Berwick would be an advocate for a stronger Medicare, which would weaken the power of the health insurance lobby. That, I believe, is a major reason Senate Republicans have vowed to kill his nomination which had languished since April in Senator Max Baucus’ Senate Finance Committee. He has yet to schedule hearings or give a reason for the delay.
Tired of Republican stalling, the president gave Dr. Berwick a recess appointment this past week to run CMS. He will still have to be confirmed when the Congress returns, but that should be easier. And in the meantime, CMS will have the strong leadership It's been lacking for too long.
Praise for Berwick has been universal among the academic health community including Harvard, Yale, Princeton and Dartmouth. He has won praise from AARP executive vice president John Rother who said Berwick’s Institute has “saved lives and money” and that his “appointment is welcome news to Medicare beneficiaries.” The American Hospital Association praised Berwick for leading a movement to make hospitals safer. And Kaiser Health News called Berwick an “inspirational leader.”
So why are Republicans calling him a “radical?” One of his sins was to give limited praise for the British National Health Service although, as Linda Bergthold pointed out in Huffington Post on June 1, Berwick has criticized its faults and is not seeking a government takeover of U.S. health care.
Republicans and Fox News commentators have also jumped on part of a 2008 speech, in which he said,
“Any health care funding plan that is just equitable, civilized and humane must – must – redistribute wealth from the richer among us to the poorer and less fortunate.
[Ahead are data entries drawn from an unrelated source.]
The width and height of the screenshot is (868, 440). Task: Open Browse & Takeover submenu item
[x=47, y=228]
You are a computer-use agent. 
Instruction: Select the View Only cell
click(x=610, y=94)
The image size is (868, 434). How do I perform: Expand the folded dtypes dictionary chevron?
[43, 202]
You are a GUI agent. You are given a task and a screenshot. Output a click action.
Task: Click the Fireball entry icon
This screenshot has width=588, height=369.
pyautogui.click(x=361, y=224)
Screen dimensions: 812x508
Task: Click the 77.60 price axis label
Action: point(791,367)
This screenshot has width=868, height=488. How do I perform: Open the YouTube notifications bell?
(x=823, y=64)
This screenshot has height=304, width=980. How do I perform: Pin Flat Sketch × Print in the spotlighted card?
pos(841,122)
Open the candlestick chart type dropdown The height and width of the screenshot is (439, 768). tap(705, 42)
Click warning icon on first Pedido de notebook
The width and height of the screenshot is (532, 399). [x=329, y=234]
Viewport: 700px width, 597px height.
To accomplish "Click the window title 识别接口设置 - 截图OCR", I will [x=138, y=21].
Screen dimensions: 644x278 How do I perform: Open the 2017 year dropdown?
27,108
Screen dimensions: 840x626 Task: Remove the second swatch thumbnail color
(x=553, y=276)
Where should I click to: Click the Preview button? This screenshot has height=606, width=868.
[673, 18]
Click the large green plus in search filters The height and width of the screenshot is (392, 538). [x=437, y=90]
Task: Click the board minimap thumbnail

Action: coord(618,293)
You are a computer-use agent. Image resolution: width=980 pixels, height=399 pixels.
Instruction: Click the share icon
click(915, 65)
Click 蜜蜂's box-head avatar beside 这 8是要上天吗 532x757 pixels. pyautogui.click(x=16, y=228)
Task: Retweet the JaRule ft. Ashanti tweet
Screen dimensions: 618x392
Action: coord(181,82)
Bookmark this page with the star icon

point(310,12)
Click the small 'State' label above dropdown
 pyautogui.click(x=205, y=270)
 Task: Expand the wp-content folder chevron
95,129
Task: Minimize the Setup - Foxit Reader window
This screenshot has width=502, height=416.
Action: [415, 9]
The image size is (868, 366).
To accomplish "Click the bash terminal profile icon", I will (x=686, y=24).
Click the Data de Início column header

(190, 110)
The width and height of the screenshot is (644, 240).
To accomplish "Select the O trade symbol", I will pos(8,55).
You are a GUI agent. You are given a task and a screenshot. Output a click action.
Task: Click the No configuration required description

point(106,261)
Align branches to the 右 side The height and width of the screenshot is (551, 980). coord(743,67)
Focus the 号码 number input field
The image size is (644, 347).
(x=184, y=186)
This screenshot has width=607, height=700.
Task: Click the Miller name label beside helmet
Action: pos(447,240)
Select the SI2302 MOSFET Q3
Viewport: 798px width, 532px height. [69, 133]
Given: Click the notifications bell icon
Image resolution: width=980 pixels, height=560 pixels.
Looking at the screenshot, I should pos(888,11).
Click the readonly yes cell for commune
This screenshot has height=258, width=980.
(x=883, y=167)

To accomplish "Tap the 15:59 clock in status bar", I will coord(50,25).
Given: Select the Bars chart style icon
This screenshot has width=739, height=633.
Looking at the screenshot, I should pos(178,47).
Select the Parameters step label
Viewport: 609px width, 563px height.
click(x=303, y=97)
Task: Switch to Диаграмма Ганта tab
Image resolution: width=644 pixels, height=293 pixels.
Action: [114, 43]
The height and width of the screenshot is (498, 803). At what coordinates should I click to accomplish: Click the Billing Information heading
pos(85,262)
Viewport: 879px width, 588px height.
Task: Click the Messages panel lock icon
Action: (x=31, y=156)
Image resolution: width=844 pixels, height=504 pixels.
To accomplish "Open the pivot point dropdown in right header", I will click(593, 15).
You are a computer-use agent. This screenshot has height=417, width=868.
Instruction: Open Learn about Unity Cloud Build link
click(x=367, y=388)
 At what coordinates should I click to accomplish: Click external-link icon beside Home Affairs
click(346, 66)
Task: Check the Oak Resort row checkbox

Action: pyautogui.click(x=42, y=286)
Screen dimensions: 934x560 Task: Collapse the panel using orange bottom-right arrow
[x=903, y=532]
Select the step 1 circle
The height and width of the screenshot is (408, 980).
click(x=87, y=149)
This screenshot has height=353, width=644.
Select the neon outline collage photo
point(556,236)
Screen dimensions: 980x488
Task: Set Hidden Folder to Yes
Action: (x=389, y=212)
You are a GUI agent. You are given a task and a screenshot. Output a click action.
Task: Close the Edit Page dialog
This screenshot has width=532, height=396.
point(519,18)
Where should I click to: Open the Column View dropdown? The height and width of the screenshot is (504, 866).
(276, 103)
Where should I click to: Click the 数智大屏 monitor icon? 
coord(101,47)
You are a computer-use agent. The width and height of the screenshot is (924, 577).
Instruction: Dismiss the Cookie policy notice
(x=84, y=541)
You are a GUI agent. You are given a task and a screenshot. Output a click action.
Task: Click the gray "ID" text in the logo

Excellent health care is by definition, redistributional.”
Berwick was charged with wanting to “spread the wealth around” as if that’s a bad idea.
Berwick was also accused of supporting health care rationing because he spoke truth when he said,
“the decision is not whether or not we will ration care – the decision is whether we will ration with our eyes open. And right now we are doing it blindly...”
That is, allowing insurance companies to decide who and what they will cover.
One cannot write about Berwick without recalling his personal encounter with the dangers in American health care, when his wife almost died from a medical error when she was receiving powerful chemotherapy. He was at her bedside to save her from what might have been a fatal overdose of the medicine. Reducing medical errors in hospitals, said Bergthold, has become Berwick's life’s work.